WHAT IS EXPECTED >>
Copy out the entries that come next, exactly.

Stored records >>
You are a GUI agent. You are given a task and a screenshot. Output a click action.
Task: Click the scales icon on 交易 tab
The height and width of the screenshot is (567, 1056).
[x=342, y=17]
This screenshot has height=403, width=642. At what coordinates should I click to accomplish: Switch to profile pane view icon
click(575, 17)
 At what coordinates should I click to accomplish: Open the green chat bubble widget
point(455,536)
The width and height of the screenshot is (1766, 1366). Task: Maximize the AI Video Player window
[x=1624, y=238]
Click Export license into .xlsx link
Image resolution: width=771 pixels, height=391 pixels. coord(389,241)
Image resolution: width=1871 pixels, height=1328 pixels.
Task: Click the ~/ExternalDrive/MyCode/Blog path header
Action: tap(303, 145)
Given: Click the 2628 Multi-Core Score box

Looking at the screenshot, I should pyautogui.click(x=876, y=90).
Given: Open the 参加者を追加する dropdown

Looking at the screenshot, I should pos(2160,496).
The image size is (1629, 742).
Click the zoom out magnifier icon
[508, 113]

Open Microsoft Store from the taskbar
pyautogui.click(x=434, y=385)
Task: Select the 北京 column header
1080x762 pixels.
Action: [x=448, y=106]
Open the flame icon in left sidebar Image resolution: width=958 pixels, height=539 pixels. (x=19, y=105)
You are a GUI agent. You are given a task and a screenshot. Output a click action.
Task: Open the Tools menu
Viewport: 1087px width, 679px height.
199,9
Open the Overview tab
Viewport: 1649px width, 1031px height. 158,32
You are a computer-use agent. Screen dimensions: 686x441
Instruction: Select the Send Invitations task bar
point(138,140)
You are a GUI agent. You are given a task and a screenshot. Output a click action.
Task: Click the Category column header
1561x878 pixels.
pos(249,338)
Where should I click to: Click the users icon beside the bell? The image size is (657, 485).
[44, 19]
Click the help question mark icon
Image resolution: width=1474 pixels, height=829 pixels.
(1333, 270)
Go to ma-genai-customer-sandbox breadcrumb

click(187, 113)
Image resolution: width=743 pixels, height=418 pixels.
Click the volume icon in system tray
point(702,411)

EXPECTED ANSWER >>
You are a GUI agent. You are given a task and a screenshot. Output a click action.
Task: Click the scales icon on 交易 tab
The height and width of the screenshot is (567, 1056).
[x=342, y=17]
This screenshot has height=403, width=642. At what coordinates should I click to accomplish: Switch to profile pane view icon
click(575, 17)
 At what coordinates should I click to accomplish: Open the green chat bubble widget
point(455,536)
The width and height of the screenshot is (1766, 1366). Task: Maximize the AI Video Player window
[x=1624, y=238]
Click Export license into .xlsx link
Image resolution: width=771 pixels, height=391 pixels. coord(389,241)
Image resolution: width=1871 pixels, height=1328 pixels.
Task: Click the ~/ExternalDrive/MyCode/Blog path header
Action: tap(303, 145)
Given: Click the 2628 Multi-Core Score box

Looking at the screenshot, I should pyautogui.click(x=876, y=90).
Given: Open the 参加者を追加する dropdown

Looking at the screenshot, I should pos(2160,496).
The image size is (1629, 742).
Click the zoom out magnifier icon
[508, 113]

Open Microsoft Store from the taskbar
pyautogui.click(x=434, y=385)
Task: Select the 北京 column header
1080x762 pixels.
Action: [x=448, y=106]
Open the flame icon in left sidebar Image resolution: width=958 pixels, height=539 pixels. (x=19, y=105)
You are a GUI agent. You are given a task and a screenshot. Output a click action.
Task: Open the Tools menu
Viewport: 1087px width, 679px height.
199,9
Open the Overview tab
Viewport: 1649px width, 1031px height. 158,32
You are a computer-use agent. Screen dimensions: 686x441
Instruction: Select the Send Invitations task bar
point(138,140)
You are a GUI agent. You are given a task and a screenshot. Output a click action.
Task: Click the Category column header
1561x878 pixels.
pos(249,338)
Where should I click to: Click the users icon beside the bell? The image size is (657, 485).
[44, 19]
Click the help question mark icon
Image resolution: width=1474 pixels, height=829 pixels.
(1333, 270)
Go to ma-genai-customer-sandbox breadcrumb

click(187, 113)
Image resolution: width=743 pixels, height=418 pixels.
Click the volume icon in system tray
point(702,411)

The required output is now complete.